Can you quote, word for word, every line from the first line of the records below through the line containing "Click May 22", and nothing else?
========
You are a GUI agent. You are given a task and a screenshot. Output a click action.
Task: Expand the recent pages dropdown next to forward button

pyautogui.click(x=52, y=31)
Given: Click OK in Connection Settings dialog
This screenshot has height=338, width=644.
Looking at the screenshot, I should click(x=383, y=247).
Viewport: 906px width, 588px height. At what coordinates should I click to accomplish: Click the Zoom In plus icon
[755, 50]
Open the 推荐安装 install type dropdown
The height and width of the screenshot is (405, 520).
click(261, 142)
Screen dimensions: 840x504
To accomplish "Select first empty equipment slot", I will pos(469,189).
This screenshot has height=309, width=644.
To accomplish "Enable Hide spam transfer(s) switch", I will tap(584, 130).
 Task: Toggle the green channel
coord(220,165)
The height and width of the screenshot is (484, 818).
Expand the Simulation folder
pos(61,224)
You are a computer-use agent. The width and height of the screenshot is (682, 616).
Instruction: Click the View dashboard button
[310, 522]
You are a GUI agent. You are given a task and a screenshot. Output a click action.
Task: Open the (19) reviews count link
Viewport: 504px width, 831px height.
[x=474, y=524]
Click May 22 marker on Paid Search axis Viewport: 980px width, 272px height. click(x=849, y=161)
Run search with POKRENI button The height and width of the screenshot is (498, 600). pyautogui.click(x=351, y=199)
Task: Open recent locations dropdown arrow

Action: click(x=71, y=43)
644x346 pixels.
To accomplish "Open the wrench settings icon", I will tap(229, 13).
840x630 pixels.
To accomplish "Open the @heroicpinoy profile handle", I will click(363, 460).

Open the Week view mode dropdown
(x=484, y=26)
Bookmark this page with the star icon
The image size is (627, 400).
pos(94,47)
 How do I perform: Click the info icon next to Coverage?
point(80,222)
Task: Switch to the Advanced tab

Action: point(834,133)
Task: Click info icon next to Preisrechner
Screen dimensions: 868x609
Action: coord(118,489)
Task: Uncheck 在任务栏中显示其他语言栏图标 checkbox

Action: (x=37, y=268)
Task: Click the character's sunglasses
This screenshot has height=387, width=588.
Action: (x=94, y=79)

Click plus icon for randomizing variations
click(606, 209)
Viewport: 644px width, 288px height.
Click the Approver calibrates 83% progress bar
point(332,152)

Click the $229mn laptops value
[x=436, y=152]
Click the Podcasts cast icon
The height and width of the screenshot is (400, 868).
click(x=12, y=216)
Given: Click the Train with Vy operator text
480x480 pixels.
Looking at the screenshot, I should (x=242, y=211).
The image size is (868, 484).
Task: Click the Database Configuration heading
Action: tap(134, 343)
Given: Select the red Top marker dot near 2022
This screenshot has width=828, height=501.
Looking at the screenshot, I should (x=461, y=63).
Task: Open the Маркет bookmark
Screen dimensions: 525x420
========
Result for this exercise
You are a GUI agent. You are given a task and a screenshot. Output a click action.
Task: Expand the recent pages dropdown next to forward button

pyautogui.click(x=52, y=31)
Given: Click OK in Connection Settings dialog
This screenshot has height=338, width=644.
Looking at the screenshot, I should click(x=383, y=247).
Viewport: 906px width, 588px height. At what coordinates should I click to accomplish: Click the Zoom In plus icon
[755, 50]
Open the 推荐安装 install type dropdown
The height and width of the screenshot is (405, 520).
click(261, 142)
Screen dimensions: 840x504
To accomplish "Select first empty equipment slot", I will pos(469,189).
This screenshot has height=309, width=644.
To accomplish "Enable Hide spam transfer(s) switch", I will tap(584, 130).
 Task: Toggle the green channel
coord(220,165)
The height and width of the screenshot is (484, 818).
Expand the Simulation folder
pos(61,224)
You are a computer-use agent. The width and height of the screenshot is (682, 616).
Instruction: Click the View dashboard button
[310, 522]
You are a GUI agent. You are given a task and a screenshot. Output a click action.
Task: Open the (19) reviews count link
Viewport: 504px width, 831px height.
[x=474, y=524]
Click May 22 marker on Paid Search axis Viewport: 980px width, 272px height. click(x=849, y=161)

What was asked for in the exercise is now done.